Ah, if you bought the cds fair enough, sinse buying those from Amazon wouldn't be a problem. if they do a remastered season 4 or a full box set of the hole bundle I might actually do that in the future sinse it's a good enough series to want a physical reminder of.
Now, finale time!
beware! Spoilers below! spoilers that will spoil your enjoyment of the finale with all their spoilerific spoiliness! so stop here lest you wish the finale spoiled by the spoilers!
I really liked the Scratch plot, the resolution with all the characters felt exactly right and I also loved the fact that after huge and pyrotehcnic battles over both towers with rocket powered grenades and goodness knows what else, we just got a quiet but intense small group battle in the building. I would've liked Cj to confront Scrach again, but hay you can't have everything. I also thought the resolution with Bert and Rily was awsome, ---- harsh, but awsome!
My problem was with the ink dispatching. The entire story was 70 minutes however nearly half was epilogue, this didn't really feel like enough time to deal with Ink correctly.

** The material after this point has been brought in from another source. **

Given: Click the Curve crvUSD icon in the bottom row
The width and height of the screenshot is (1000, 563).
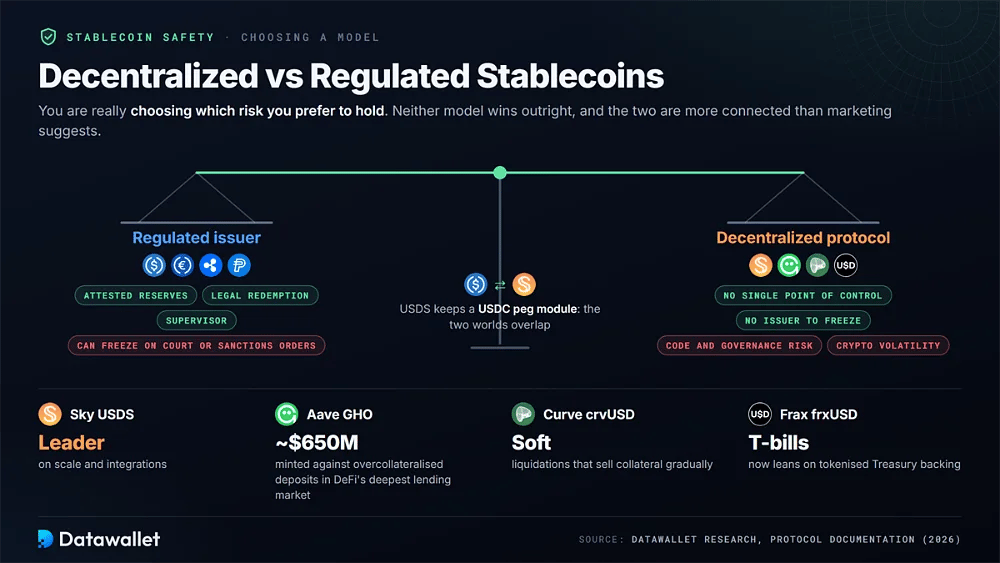Looking at the screenshot, I should 523,414.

I was looking forward to hearing him speak and maybe seeing some of his zombie labs up close and personal.
sAul having a sacrifice was wonderfully unexpected (though I knew it was all over when he said he was going after the robot), however generally the sequence really didn't feel as complete as it should've done, heck the Prison or the Hospital seemed more major events which is quite something when your talking about the closest thing to a king zombie.
Once Saul started fighting INk and Ink proved amazingly tough, I did wonder if the guys would go down after Saul and we'd get more of a show down, but sadly not, and while what Saul did was great Michael sort of felt superfluous to requirements.
The Epilogue was a nice idea and I like the fact that the framing story was revealed as Michael and co talking to Nicholas, a very nice touch. However I felt this hole segment dragged on a little too long and took up too much time. The Exposition of the zombies was nicely vague, while still providing a little more information, (though I'd have preferd a better way of presenting this in the story than just Michael jawing about it), , but by the point I'd finished that I really didn't care that much about whether Nicholas joined the guard or not, and the real point of that scene, showing what Bert, puck and Cj were upto and showing the protection symbol could've been done without the all the prevarication, ---- indeed I was half wondering if the zombie Nicholas sighted with the rifle was going to turn out to be someone significant, particularly sinse we never saw Ink's last project that Saul threatened about in the previous chapter.
In general I'm mostly pleased with the finale and feel it does indeed provide a good end to most of the series elements, I just wish Ink got more of a send off, actually this should really have been a multi part story so that one full section could be devoted to scratch, and another to Ink. While Scratch certainly got her due (we even found out about why she's been missing so long), Ink didn't seem to which was a trfle disappointing and made Michael and Victor feel a bit unnecessary in the end, indeed I thought the appearence of Randy (though I did wonder if that would be Randy or Ink's last project), was something of an anticlimax.
So in the end, yeah, it was a good finale, but I do think they could've done a better job, especially if you compare it to the build up and execution of past finales (especially season 1).
I'll be interested to see what they do next. A seuqel to we're alive would of course be possible, though as a fan of stories that end properly rather than trickle off into mediocraty, i'd prefer if it did have a distinct ending, ---- though other stuff set in the same world, perhaps exploring the new Mexico origin of the zombies, or the Texus colony might be fun, sinse surely Ink wasn't the only person to discover ways to manipulate the zombies for his own purposes, and there are definitely more bad people like the mawlers around.
Then again, given the writing tallents of KC Wayland, perhaps a new genre would be a nice change, he could do a great job with any story that chucks a number of ordinary people into an extraordinary situation.
With our dreaming and singing, Ceaseless and sorrowless we! The glory about us clinging Of the glorious futures we see,
Our souls with high music ringing; O men! It must ever be
That we dwell in our dreaming and singing, A little apart from ye. (Arthur O'Shaughnessy 1873.)